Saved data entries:
..............................

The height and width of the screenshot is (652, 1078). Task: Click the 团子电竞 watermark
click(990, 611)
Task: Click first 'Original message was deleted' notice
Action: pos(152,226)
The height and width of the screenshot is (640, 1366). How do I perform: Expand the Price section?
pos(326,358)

..............................

◆ **WHAT THE TASK ASKS**
All lines from the one containing "The height and width of the screenshot is (640, 1366)." through the final line of the records above are to be set down exactly, and no other line is to appear.

◆ **RESPONSE BELOW**
The height and width of the screenshot is (640, 1366). How do I perform: Expand the Price section?
pos(326,358)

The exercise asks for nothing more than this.